In its cross-appeal, the State asserts that the trial court erred by merging the two attempted-murder counts and entering only one conviction. …
On the merits, the State’s argument is very straightforward: merger of the two attempted-murder counts is improper because the jury found Wilcoxson guilty on both counts based on evidence that he fired multiple shots in the direction of two different officers. In response, Wilcoxson contends that the trial court’s merger decision is sustainable under two double-jeopardy doctrines. First, he cites the continuous-crime doctrine, which prohibits multiple convictions for actions that are “so compressed in terms of time, place, singleness of purpose, and continuity of action as to constitute a single transaction.” Walker v. State, 932 N.E.2d 733, 735 (Ind. Ct. App. 2010), reh’g denied. But we have held that this doctrine is not implicated where, as here, the charges at issue allege different victims. Frazier v. State, 988 N.E.2d 1257, 1264 (Ind. Ct. App. 2013).

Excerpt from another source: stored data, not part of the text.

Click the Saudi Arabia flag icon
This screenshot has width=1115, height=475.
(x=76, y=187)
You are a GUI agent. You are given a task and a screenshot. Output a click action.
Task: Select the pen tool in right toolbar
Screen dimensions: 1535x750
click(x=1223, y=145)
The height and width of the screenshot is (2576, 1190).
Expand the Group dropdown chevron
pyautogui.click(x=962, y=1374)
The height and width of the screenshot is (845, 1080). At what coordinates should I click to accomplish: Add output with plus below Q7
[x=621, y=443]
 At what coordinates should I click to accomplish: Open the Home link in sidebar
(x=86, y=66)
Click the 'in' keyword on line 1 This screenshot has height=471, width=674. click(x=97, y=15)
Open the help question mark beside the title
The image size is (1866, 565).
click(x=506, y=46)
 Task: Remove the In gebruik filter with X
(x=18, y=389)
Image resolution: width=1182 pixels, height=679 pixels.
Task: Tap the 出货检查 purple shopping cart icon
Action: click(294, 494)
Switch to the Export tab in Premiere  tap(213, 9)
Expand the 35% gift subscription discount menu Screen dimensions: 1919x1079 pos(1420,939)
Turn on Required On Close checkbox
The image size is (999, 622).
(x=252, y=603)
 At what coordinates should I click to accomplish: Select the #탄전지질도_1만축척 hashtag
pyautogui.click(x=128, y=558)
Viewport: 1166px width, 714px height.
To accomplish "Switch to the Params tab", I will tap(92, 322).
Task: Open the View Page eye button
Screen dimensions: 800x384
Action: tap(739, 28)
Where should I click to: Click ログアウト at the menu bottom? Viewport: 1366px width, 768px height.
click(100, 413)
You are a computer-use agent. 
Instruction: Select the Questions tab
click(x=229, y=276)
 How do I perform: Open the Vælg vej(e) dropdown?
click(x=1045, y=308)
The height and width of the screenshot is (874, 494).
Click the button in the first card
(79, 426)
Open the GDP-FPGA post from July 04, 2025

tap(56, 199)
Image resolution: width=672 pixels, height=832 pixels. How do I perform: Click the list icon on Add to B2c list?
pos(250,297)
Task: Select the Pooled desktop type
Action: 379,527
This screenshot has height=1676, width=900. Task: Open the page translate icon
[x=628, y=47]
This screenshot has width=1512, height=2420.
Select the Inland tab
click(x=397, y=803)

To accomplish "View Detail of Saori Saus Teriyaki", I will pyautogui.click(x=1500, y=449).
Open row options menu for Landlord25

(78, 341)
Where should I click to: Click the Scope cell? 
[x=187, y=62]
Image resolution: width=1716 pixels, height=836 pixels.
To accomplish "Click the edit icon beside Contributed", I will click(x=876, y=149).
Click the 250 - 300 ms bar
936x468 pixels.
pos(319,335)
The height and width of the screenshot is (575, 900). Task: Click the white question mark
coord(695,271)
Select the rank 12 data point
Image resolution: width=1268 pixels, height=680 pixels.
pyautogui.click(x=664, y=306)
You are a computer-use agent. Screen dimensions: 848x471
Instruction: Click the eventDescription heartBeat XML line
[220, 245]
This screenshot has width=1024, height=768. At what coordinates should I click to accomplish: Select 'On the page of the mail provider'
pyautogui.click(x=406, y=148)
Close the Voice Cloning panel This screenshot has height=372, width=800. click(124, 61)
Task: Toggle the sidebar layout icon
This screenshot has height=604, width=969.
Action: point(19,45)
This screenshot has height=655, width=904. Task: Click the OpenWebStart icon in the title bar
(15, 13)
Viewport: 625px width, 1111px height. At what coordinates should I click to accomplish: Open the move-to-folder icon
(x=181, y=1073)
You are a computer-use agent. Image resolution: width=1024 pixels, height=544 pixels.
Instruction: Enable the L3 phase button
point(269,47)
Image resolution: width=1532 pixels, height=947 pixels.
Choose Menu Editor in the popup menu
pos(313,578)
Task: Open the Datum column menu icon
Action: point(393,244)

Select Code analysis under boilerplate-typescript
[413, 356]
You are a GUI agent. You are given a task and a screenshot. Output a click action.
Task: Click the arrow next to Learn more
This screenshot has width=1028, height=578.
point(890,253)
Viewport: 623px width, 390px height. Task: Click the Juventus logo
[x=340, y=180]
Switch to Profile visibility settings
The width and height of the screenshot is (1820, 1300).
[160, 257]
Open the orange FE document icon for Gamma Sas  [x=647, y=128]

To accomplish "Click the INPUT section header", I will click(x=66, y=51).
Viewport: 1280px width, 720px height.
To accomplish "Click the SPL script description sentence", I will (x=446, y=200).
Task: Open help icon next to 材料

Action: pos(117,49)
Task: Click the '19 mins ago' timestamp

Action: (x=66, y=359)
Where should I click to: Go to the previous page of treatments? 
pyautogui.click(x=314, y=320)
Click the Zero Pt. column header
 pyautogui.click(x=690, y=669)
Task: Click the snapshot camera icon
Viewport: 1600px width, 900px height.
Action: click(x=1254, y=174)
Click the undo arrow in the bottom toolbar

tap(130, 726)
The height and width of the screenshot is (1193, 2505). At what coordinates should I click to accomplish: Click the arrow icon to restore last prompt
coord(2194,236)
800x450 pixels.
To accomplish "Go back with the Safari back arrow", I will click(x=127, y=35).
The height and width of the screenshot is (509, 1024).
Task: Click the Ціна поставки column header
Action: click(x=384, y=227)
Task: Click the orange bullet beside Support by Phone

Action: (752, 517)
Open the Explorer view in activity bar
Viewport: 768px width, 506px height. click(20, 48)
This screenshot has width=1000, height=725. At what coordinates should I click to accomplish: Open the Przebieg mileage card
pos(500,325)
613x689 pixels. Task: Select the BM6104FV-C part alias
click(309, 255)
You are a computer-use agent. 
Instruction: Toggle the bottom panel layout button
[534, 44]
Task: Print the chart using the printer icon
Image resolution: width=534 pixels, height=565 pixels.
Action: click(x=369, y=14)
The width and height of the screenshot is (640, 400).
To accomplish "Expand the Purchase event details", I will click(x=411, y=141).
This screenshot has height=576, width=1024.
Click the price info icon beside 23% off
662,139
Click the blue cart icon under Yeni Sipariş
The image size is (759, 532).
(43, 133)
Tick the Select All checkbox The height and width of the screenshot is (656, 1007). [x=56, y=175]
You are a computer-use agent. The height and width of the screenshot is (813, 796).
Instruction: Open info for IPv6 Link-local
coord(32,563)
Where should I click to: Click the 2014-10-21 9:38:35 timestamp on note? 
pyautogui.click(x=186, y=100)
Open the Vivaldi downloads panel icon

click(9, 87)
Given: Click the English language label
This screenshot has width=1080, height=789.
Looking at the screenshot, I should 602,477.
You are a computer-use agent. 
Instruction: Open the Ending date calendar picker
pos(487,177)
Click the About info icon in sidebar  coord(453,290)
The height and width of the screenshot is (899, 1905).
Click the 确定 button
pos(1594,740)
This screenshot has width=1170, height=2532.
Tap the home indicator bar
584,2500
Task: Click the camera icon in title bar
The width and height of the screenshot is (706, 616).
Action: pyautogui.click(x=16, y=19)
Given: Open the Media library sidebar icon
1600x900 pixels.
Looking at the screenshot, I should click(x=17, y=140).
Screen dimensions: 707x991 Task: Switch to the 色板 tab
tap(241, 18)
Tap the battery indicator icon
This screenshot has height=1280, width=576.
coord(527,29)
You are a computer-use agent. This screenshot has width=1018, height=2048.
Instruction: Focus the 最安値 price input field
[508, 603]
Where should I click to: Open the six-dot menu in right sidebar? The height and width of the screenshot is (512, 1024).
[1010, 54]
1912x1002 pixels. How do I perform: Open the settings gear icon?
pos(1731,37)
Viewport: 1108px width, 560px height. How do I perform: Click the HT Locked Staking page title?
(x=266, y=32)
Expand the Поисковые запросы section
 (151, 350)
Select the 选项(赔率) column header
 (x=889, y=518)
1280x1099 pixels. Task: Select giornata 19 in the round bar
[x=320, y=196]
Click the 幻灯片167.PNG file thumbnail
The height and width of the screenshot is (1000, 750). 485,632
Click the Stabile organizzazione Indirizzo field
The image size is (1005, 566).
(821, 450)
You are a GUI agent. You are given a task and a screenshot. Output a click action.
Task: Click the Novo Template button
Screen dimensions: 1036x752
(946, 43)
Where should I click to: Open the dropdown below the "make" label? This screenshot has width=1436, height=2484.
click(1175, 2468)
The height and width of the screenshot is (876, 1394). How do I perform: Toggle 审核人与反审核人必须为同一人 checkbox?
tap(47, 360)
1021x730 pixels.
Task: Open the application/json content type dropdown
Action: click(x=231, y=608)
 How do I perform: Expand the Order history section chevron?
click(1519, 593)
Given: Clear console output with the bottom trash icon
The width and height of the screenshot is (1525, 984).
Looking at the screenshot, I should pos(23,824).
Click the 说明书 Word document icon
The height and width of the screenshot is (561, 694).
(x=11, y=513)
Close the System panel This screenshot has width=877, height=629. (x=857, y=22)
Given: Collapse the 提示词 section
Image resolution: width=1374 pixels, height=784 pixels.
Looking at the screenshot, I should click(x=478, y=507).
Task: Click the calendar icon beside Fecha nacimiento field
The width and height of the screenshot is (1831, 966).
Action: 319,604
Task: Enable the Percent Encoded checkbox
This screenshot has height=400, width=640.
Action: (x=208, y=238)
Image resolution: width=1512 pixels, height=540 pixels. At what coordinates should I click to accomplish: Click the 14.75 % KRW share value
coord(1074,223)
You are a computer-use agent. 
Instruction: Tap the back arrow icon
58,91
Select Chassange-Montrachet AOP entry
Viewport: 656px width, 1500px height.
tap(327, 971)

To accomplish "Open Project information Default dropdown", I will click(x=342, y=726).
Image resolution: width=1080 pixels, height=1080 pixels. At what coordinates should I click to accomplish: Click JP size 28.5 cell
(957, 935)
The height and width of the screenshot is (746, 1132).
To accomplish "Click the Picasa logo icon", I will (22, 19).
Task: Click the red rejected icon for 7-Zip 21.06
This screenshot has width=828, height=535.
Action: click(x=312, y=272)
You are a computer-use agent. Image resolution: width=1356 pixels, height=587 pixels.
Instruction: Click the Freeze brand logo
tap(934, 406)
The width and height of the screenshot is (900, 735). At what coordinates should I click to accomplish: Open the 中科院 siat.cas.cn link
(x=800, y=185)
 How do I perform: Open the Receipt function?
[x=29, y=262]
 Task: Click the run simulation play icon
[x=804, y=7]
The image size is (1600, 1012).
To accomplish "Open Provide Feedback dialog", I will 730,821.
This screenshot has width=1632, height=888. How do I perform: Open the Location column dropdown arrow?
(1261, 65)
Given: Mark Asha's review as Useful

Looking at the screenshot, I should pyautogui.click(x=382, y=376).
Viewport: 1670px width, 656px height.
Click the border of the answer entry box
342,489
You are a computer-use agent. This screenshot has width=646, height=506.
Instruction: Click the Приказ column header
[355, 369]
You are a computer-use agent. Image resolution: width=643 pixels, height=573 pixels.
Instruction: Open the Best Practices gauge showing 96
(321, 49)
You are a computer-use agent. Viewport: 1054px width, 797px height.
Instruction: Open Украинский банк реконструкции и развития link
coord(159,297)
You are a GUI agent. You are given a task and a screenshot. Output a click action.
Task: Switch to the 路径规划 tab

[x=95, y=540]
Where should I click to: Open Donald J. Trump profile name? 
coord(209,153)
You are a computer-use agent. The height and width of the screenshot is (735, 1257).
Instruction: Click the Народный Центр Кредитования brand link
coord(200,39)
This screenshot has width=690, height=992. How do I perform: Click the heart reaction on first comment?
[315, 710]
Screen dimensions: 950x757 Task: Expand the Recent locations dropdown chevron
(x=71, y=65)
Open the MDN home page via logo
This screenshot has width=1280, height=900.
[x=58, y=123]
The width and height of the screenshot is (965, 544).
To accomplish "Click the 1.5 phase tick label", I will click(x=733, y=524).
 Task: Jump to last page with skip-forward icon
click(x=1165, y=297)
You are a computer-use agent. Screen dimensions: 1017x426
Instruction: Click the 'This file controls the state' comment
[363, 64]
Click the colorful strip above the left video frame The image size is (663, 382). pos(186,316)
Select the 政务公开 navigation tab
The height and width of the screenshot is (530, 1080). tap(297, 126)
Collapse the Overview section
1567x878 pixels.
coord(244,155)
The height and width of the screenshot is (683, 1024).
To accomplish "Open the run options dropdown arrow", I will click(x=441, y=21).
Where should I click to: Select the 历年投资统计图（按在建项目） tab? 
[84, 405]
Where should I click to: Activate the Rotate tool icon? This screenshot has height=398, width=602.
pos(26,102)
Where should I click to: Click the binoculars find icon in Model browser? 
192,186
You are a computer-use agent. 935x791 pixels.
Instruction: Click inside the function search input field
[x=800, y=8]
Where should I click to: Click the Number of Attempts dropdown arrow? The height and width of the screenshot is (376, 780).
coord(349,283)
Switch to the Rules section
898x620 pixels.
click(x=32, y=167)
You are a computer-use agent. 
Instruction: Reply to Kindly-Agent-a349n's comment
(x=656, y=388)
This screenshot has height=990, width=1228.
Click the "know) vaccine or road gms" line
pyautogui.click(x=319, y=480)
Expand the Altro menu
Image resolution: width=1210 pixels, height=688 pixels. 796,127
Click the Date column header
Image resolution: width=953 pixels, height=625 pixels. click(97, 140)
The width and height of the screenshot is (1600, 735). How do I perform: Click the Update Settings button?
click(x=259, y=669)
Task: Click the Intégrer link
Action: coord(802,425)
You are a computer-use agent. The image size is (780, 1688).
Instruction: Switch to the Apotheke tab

Wilcoxson also invokes what we recently referred to as the “very same act test”—the rule that prohibits “conviction and punishment for a crime which consists of the very same act as another crime for which the defendant has been convicted and punished.” Bradley v. State, 113 N.E.3d 742, 751 (Ind. Ct. App. 2018), reh’g denied, trans. denied. The problem with this argument is that it starts from the premise—not supported by any citation to the record—that the two attempted-murder charges and the jury’s guilty verdicts on those charges were based on the single shot that went through the window. … But Wilcoxson took fifteen other shots in addition to the one that went through the window, including two that hit the building and two that hit a dumpster and a car sitting outside the building, and the State specifically pointed to these other shots in arguing to the jury that Wilcoxson intended to kill both officers. … In light of the other shots that Wilcoxson fails to address, we cannot say that the entry of two attempted-murder convictions in this case would violate the “very same act test.”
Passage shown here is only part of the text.